How to provide URL content to assistants

Hello,
i’m building an assistant and as part of the messages users can post urls.
Now i want the assistant to access the content of the urls and use them as knowledge of that thread (not message)

what’s the way of doing it?
I image two solutions, but not sure what’s the best way:

  • I can pre-process the message in my python script, download the html and use it as input (but how this should be done?)
  • I can create a function that fetches the data (here as well, not sure how to do it properly)

any tip or help is welcomed.

Hi @Esseti and welcome to the community!

I would separate this out into two functions:

  1. get_url_from_messages(messages: List[str]) -> str
  2. get_contents_from_url(url: str) -> str

The first one would essentially use some regex to find any URLs.
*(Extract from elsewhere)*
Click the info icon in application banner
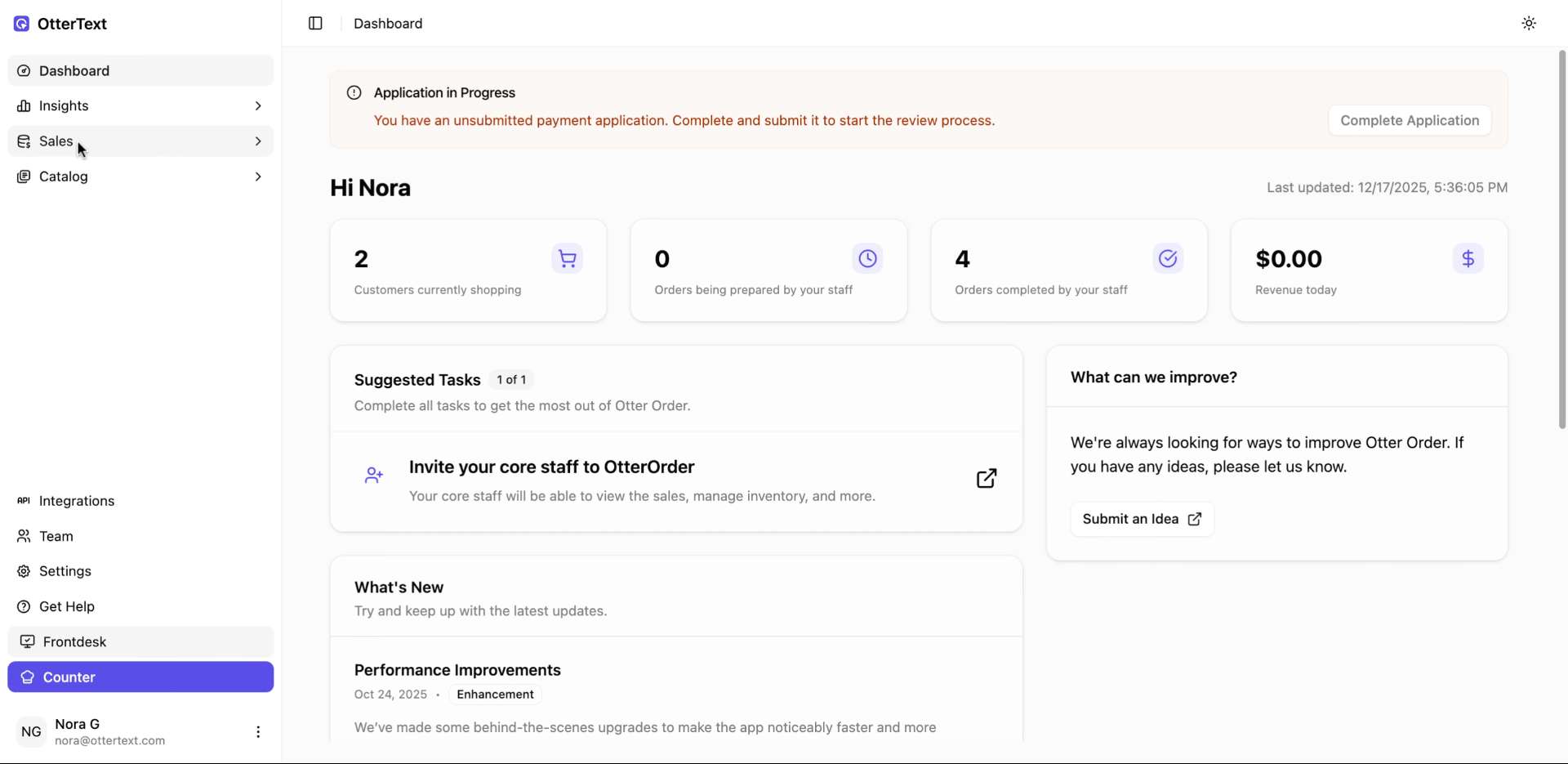The width and height of the screenshot is (1568, 764). coord(354,93)
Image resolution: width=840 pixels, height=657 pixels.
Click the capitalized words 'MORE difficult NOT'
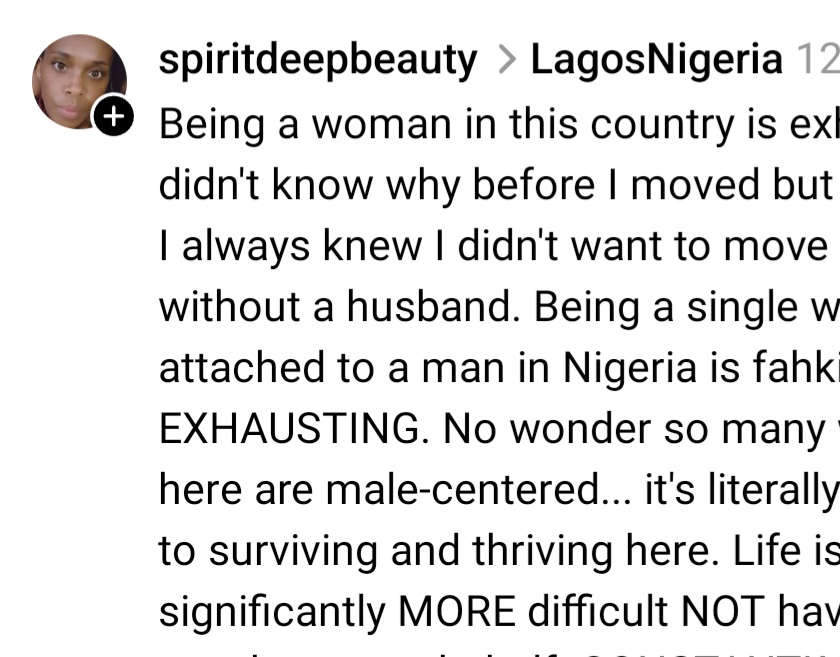(581, 611)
The second one you can make it as simple or complex as you like. In the simplest case, if you are using Python, you would use something like requests. In a more complex case, if you want more control and “intelligence”, you would use something like Apify web scraping service (I’ve used Apify before and it’s very good!).

You define those functions as part of the function calling feature, and implement the relevant API endpoints.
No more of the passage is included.